Darley and McKie present Ian Nairn as a brilliant, shambolic, romantic critic frequently at odds with a world of rationality and philistinism. As befits a book on one of the great observational writers of his day, their descriptions are delicious: he turns up in a documentary ‘in a suit which doesn’t quite fit and a drab-looking tie, his hair adrift, his hands in his pockets, his expression located somewhere on the slope down from melancholy to lugubrious’. And, for a relatively short book, there’s plenty of eye-opening detail about the man and his world, from his love of flying Gloster Meteors for the RAF and getting a pilot’s-eye view of the English landscape, to the politics and hierarchies of the architectural press in the fifties. They take us through his career in Fleet Street and publishing in the sixties, and on to television in the seventies.
The story of Outrage, his campaigning diatribe against what he termed ‘subtopia’, is told through exchanges of ideas with John Betjeman and open resentment with Reyner Banham. Along the way we also meet Jane Jacobs, with whom he partially agrees, and Nikolaus Pevsner, with whom he forms a slightly awkward odd-couple routine on the eminent critic’s Buildings of England series. This is not an entirely flattering portrait. Chiefly, of course, there’s the drink. It’s a rapid decline: by the mid-seventies alcoholism had made work, and Nairn himself, quite impossible.
We don’t just see Nairn through the eyes of Darley and McKie. There are short preambles to each chapter from long-time Nairn admirers Jonathan Meades, Owen Hatherley, Gavin Stamp, Veronica Horwell, David Thomson, Andrew Saint, Deyan Sudjic and Jonathan Glancey. These heartfelt pieces illustrate how Nairn’s spirit survived those lean years, in the work of a younger generation of architectural critics. With so many voices and tonal shifts, you might expect to feel the gears crunching, like a trip in Nairn’s old Morris Minor. Instead, it’s like a gathering of friends down the pub raising a glass to the man, celebrating him with colourful anecdote. Ian Nairn: Words in Place is a wonderful book, precise on his passions and outrages, making you want to read his work afresh. It even contains some of his photography, with a great visual gag to start and end with, which I won’t spoil.
One of the people most responsible in the upturn in Nairn’s posthumous fortunes has been Owen Hatherley, and as Hatherley’s star has risen so he has pulled Nairn with him, and a great service it has done us all. As well as contributing to Words in Place, he has edited, updated and produced a new introduction to Nairn’s Towns, as an exquisitely produced little hardback.

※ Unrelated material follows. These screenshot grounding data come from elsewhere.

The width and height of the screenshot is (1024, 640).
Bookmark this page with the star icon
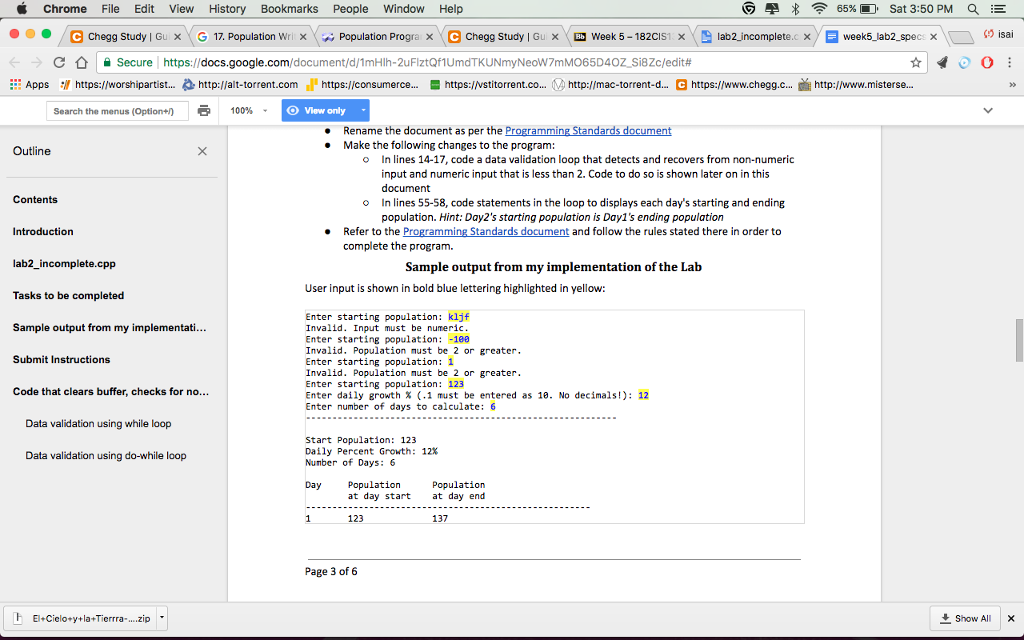tap(915, 62)
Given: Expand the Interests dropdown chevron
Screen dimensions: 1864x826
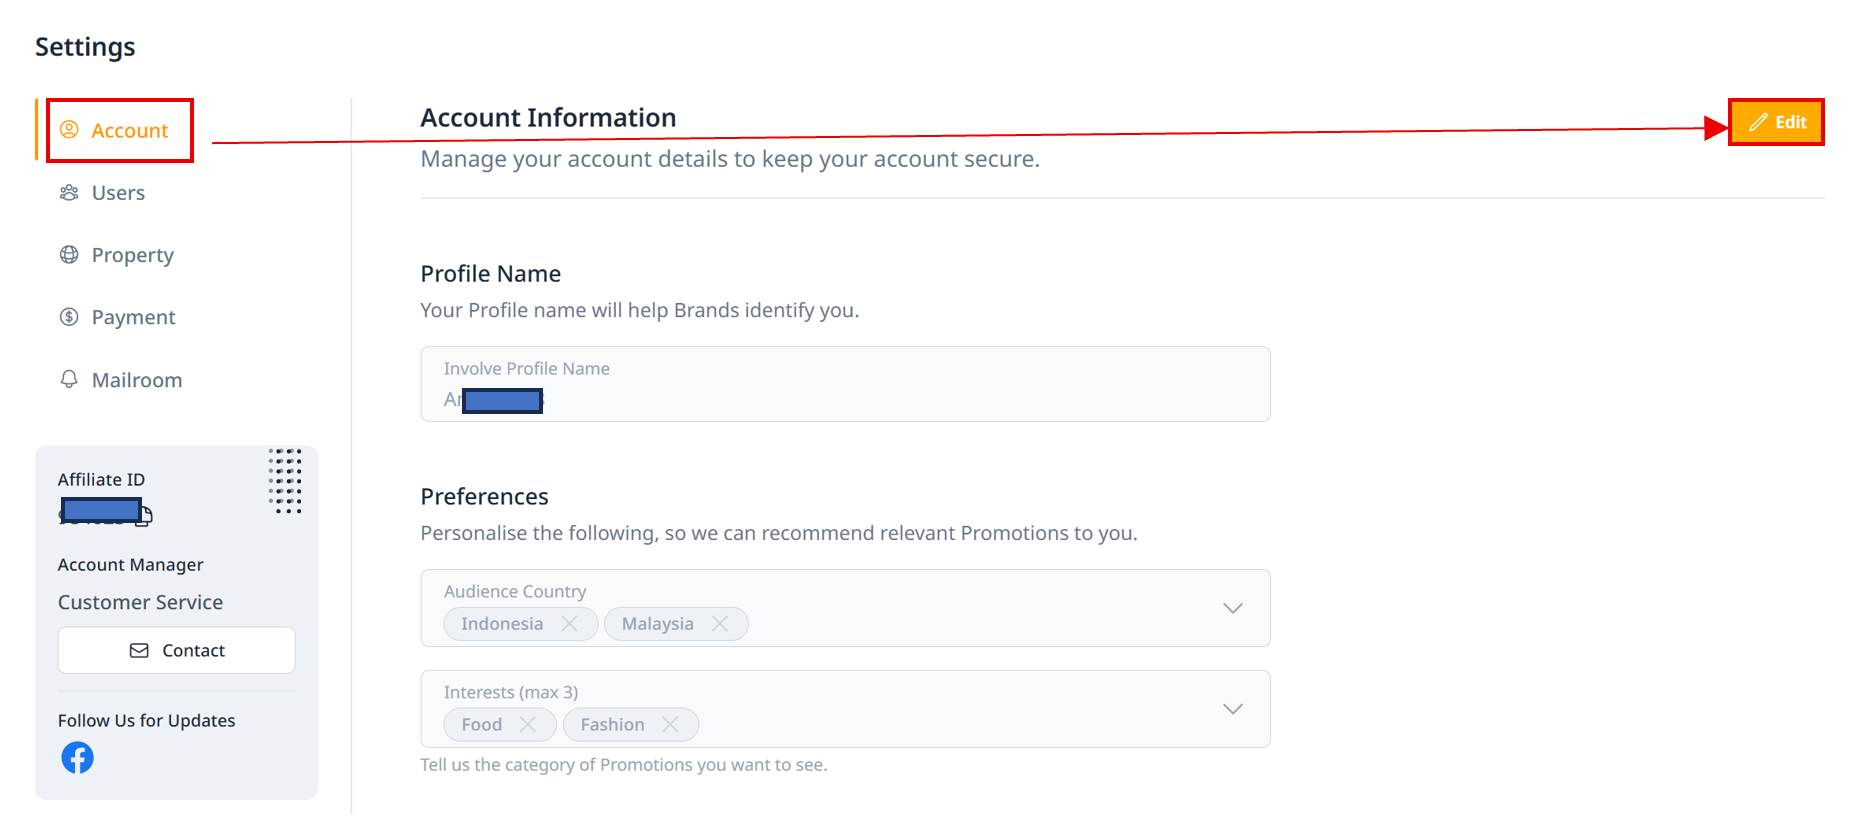Looking at the screenshot, I should (1233, 709).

These are pieces Nairn wrote for the Listener magazine between 1960 and 1964, on sixteen places from Derry to Norwich, Brighton to Fife. He added a postscript to each for the 1967 edition, and Hatherley has added a further note to each too, bringing the tale of each town up to date. Nairn is at his best here: quixotic, incisive and funny. His piece on Glasgow and Cumbernauld is probably my favourite: the 1960 article describing the city as ‘a topographical epic… like a Beethoven symphony played over 150 years’. His 1967 postscript is heartbroken at Glasgow’s ‘fearsome’ redevelopment: ‘In the Gorbals, Robert Matthew’s blocks wouldn’t say boo to a goose and Basil Spence’s monolith is saying boo to everything.’
It’s a small masterpiece, capturing a Britain in transition. The towns are so altered between the early and late sixties that the perspective of his postscripts really shows his art: the acute eye, the astute phrase, the adroit analysis. Both books illuminate that post-war time, when our cities were lit up by the brilliance of Ian Nairn. May all his books find their way back into print, and soon.